Ich stöhnte und fing schon an, ihn zu bumsen.

Langsam fing es an, mich zu stören, aber dann wurde es von Minute zu Minute schneller und rauer.

Bald versagte sie völlig.

„Oh mein … Brittany! Fick mich Schlampe! Fick mich! Oh Gott!“

Ich schrie.

„Ja, sie ist so klein! Hier, nimm meinen Schwanz!“

Er hat geschrien.

Er fickte mich noch härter und steckte seinen Schwanz in mein Loch.

Ich hatte plötzlich das Gefühl, ich müsste pinkeln.

„Britt ich muss pinkeln.“

Ich stöhnte.

„Nein, das musst du nicht … loslassen, wenn du zum Orgasmus kommst.“

Sie flĂĽsterte

Dann leckte er meine Nippel, während er mich fickte.

Ich schrie, als ich zum Orgasmus kam.

Ich tat, was er sagte, und ließ das „Pipi“ los.

Es stellte sich heraus, dass ich spritzte.

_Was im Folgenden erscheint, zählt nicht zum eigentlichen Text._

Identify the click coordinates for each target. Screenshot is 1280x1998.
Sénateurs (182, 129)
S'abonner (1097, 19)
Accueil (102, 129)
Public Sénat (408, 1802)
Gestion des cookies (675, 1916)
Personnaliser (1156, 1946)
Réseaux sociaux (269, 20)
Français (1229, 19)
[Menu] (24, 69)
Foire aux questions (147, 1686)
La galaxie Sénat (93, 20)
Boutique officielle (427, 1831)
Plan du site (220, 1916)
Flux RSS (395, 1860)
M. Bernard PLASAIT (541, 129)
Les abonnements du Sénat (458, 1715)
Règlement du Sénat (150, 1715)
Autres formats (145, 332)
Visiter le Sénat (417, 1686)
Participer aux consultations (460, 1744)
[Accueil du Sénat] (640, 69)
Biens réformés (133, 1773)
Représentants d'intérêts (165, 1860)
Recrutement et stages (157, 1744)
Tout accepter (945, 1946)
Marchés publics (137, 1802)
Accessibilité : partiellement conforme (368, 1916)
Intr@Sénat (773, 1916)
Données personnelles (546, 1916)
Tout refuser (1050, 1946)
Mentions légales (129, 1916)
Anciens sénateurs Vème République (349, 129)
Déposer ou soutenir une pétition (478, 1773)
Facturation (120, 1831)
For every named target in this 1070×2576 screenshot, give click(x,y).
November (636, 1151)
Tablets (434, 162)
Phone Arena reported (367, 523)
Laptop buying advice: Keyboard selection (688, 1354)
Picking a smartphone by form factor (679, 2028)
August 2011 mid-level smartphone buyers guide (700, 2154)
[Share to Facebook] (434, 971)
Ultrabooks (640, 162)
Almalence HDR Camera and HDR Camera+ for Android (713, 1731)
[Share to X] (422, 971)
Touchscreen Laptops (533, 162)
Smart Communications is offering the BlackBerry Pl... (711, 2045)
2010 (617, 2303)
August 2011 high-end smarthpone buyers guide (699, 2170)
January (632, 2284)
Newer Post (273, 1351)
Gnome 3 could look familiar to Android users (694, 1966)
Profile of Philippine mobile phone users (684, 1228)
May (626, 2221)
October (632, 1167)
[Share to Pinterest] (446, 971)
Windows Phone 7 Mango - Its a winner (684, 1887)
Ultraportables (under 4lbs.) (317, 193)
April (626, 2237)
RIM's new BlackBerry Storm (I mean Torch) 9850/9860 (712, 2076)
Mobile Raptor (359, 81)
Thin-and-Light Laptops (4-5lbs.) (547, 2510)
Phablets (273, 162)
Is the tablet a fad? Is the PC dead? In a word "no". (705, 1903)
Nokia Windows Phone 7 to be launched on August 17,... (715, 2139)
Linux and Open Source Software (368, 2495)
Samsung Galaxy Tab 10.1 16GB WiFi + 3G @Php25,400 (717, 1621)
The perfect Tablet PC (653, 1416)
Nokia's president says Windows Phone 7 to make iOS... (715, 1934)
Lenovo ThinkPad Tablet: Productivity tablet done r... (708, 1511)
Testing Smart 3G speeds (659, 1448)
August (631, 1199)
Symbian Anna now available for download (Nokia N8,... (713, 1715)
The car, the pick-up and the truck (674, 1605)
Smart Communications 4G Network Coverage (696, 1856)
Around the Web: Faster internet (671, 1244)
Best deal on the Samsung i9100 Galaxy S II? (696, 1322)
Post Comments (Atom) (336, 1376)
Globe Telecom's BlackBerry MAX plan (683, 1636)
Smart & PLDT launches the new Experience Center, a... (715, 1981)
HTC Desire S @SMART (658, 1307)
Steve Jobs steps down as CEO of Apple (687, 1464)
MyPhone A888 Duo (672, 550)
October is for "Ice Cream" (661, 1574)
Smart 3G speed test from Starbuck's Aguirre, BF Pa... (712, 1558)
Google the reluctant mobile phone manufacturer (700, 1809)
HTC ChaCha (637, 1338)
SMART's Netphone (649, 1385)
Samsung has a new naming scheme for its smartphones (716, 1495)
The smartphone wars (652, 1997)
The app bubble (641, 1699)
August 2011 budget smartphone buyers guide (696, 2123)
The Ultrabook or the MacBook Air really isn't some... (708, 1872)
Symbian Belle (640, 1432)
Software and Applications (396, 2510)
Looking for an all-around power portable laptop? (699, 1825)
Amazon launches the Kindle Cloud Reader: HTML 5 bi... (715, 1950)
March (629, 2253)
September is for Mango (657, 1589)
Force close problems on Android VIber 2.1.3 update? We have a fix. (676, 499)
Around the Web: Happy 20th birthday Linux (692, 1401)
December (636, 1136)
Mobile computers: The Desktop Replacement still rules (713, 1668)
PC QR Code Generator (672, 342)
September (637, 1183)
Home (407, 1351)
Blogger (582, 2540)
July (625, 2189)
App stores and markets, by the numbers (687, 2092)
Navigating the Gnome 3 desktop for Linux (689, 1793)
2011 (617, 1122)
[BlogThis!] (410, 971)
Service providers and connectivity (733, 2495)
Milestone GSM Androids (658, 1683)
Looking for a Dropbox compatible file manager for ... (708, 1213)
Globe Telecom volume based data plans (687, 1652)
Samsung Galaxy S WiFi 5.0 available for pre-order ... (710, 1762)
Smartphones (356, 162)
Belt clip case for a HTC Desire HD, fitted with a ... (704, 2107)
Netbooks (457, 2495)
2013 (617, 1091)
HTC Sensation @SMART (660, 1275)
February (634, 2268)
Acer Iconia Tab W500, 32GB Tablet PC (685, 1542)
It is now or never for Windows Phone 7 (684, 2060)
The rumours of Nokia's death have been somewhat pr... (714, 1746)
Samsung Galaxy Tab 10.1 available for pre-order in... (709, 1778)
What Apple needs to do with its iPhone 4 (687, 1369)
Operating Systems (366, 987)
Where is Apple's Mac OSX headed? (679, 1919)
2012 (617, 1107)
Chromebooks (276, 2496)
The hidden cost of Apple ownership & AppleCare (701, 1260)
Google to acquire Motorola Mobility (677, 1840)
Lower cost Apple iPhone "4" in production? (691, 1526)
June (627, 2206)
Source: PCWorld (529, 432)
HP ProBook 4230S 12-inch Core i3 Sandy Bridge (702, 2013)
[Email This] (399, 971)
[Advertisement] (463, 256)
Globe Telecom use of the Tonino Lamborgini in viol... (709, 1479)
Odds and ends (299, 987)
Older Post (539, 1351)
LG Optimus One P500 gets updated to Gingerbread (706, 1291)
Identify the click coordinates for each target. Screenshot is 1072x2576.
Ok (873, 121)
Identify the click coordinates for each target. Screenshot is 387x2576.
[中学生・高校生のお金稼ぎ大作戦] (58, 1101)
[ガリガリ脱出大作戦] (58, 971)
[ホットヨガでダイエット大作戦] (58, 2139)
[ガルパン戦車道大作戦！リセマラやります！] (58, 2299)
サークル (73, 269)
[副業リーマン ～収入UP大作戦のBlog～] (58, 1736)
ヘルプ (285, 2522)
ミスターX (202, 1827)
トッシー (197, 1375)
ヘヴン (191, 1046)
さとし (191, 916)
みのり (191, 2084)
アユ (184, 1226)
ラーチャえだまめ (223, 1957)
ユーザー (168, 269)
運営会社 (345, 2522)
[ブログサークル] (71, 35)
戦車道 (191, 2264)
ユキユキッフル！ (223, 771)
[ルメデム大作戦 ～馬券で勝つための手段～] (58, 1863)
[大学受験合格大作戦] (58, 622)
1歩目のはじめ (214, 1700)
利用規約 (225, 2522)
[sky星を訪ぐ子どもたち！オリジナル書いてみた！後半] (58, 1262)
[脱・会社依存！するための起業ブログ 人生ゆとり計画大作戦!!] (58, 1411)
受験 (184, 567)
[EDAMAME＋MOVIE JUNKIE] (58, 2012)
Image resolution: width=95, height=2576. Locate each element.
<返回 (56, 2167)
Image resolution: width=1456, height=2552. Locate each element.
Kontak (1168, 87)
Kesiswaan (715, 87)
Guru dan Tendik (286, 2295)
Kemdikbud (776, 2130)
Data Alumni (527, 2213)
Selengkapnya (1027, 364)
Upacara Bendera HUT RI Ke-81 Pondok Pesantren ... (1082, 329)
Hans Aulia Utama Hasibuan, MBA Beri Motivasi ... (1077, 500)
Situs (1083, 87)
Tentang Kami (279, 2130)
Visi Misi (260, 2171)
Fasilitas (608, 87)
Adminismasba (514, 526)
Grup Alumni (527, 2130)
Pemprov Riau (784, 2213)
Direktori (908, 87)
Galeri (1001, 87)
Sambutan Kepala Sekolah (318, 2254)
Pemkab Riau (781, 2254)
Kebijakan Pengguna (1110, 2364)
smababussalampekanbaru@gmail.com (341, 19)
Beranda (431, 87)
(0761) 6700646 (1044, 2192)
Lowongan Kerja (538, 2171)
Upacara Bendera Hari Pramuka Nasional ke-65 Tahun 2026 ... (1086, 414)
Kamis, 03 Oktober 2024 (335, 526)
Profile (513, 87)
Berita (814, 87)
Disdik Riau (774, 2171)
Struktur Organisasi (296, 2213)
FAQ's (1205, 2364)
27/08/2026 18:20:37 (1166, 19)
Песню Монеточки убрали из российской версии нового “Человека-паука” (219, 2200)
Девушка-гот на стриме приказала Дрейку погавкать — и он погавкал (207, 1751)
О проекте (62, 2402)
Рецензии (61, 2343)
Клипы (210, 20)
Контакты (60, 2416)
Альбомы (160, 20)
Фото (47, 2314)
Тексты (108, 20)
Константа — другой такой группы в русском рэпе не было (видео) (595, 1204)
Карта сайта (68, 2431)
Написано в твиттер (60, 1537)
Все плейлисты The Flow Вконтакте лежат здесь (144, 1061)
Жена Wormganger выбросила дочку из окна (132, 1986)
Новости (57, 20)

Ich stöhnte laut, als sie auch stöhnte.

Nachdem ich beide zusammengebrochen war.

„Verdammt … es war gut.“

er murmelte

„Verdammt ja, das war es.“

antwortete ich und kĂĽsste ihren Hals.

„Ich bin noch nicht fertig … immer noch geil wie die Hölle.“

„Hier auch, Baby.“

Sie antwortete.

Er lächelte, als er mich ansah, „Warum machen wir uns nicht schmutzig …?“

„WorĂĽber redest du?“

Ich habe gefragt.

„Statt kĂĽssen … lecken … und … habe ich schon probiert. In unsere Mäuler gepisst.“

„Was!“

Ich keuchte.

„Vertrau mir … es ist so verdammt geil! Es macht mich geil.“

„Das ist gut.“

Er lächelte, als er anfing zu küssen und dann meinen Hals leckte.

Ich stöhnte.

Dann rieb er meine Muschi und ließ mich noch lauter stöhnen.

Ich packte ihren Hals und drĂĽckte ihr Gesicht in meine Muschi, schluckte ihr Gesicht brutal.

~ Kann ich fortfahren?

Tut mir leid, wenn es etwas ĂĽberstĂĽrzt ist ~

HinzufĂĽgt von:
Datum: April 18, 2022

Schreibe einen Kommentar

Deine E-Mail-Adresse wird nicht veröffentlicht.